-------- RECORD EXCERPTS --------

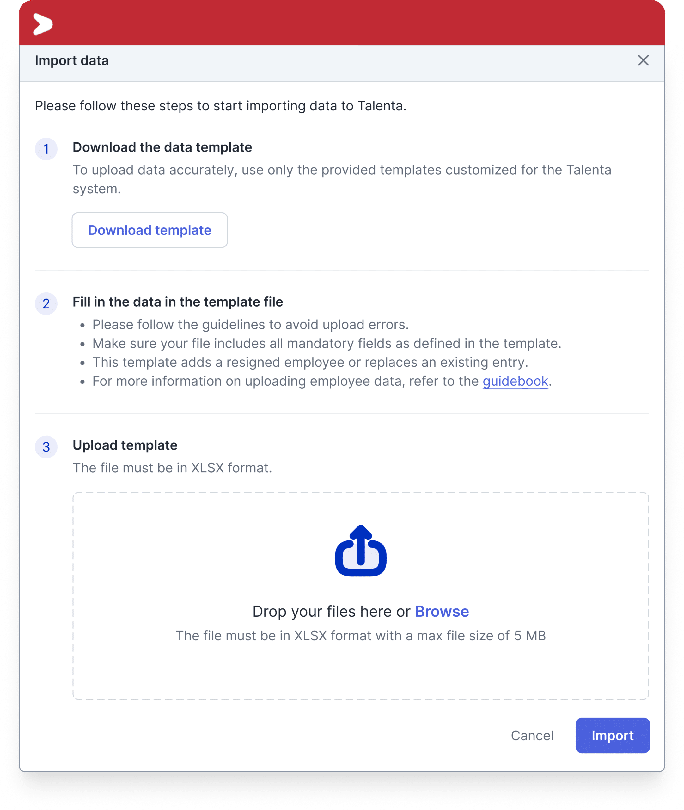
Task: Click the "Import data" dialog title
Action: (x=72, y=61)
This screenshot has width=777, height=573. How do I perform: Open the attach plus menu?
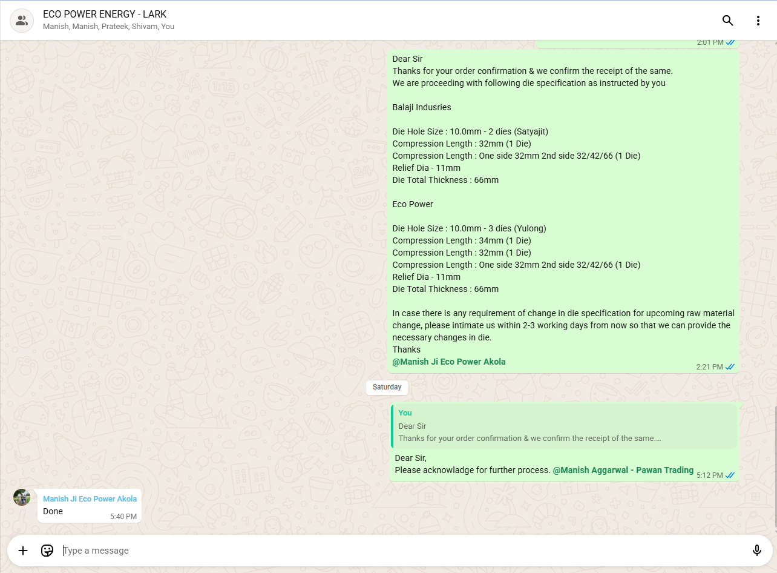(23, 551)
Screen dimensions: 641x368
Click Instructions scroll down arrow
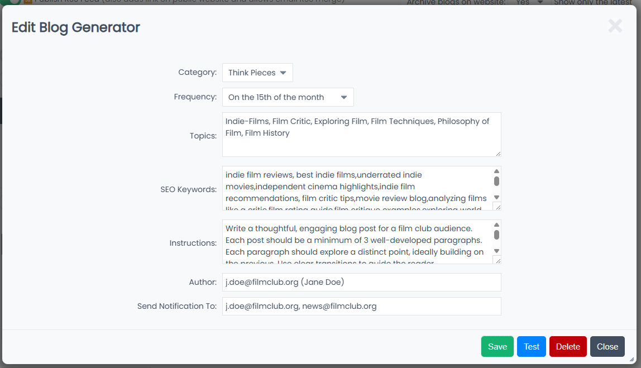[x=496, y=251]
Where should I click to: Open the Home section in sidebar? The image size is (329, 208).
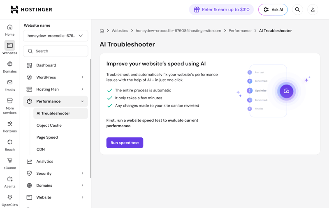pyautogui.click(x=9, y=30)
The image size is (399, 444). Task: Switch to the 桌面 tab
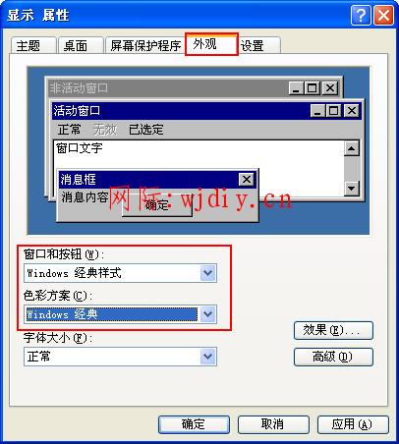tap(81, 45)
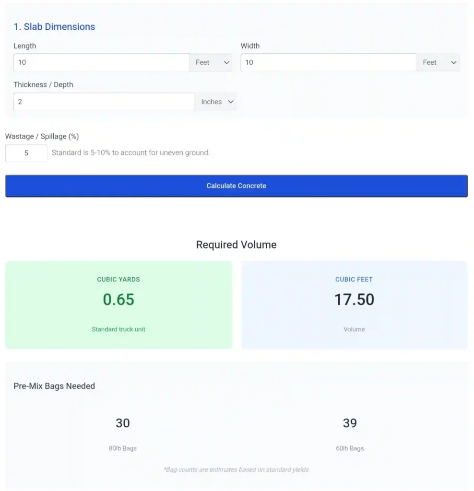
Task: Click the bag counts estimate disclaimer text
Action: (x=236, y=469)
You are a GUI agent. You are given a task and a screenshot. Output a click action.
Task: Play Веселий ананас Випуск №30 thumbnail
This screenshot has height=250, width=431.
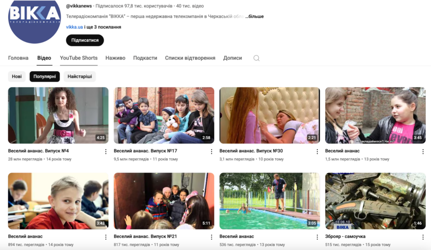click(270, 115)
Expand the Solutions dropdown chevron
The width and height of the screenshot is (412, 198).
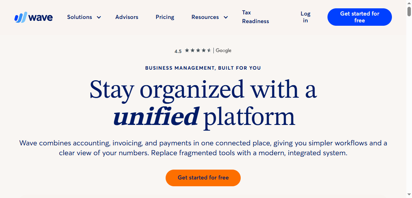click(x=99, y=17)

--------

WHAT THE TASK ASKS. Find the line with "The width and". Return it and each line after it through the end of the data, exactly, without pictures.

RESULT OF THIS TASK.
The width and height of the screenshot is (412, 198).
click(x=99, y=17)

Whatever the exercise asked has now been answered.